The British retailer will try to mitigate the impact with cost savings and insurance payouts, it said Wednesday. Online clothing and home orders, which account for more than £3 million of sales a day and have been suspended for more than three weeks, will be disrupted into July
London: Marks & Spencer Group Plc is facing a £300 million ($403 million) hit to operating profit this fiscal year from a cyberattack that’s still disrupting the company’s sales and operations.
The British retailer will try to mitigate the impact with cost savings and insurance payouts, it said Wednesday. Online clothing and home orders, which account for more than £3 million of sales a day and have been suspended for more than three weeks, will be disrupted into July.
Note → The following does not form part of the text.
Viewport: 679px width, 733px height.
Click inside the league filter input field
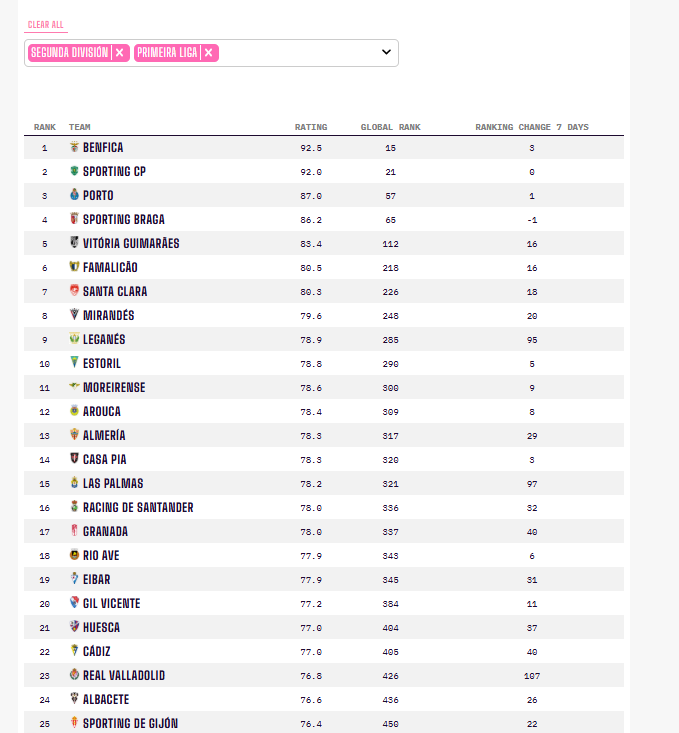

It is a major setback for a business that was delivering on Chief Executive Officer Stuart Machin’s turnaround plan, recording the highest pretax profit in 15 years last fiscal year that ended before the attack. Shoppers have been buying more groceries and the brand has shaken off its reputation for dowdy clothes.
While M&S called it a “bump in the road” on Wednesday, the repercussions have grown since it first said it was facing a cyber incident on April 22, forcing it to halt contactless payments and creating gaps on shelves as it took some IT systems offline. Last week it said some personal customer data was stolen.
Food sales have been impacted by reduced availability, although this is improving. The business also incurred additional waste and logistics costs as it switched to manual processes, impacting profit.
Marks & Spencer’s shares have fallen 10 per cent since the attack, though they are still up 34 per cent over the past year through Tuesday’s close.
A cybercrime gang known as “DragonForce” has taken credit for the M&S hack, as well as other attempts to infiltrate grocer Co-op Group and luxury department store Harrods Ltd. The group told Bloomberg it carried out the attacks with partners to extort money from victims and plans to hit the UK’s retail sector again, saying the recent breaches were “just a start.”
M&S reported £876 million in pretax profit for the financial year ending in March, beating analyst estimates. The company said it’s confident in prospects for medium-term growth, and is increasing its dividend by 20 per cent.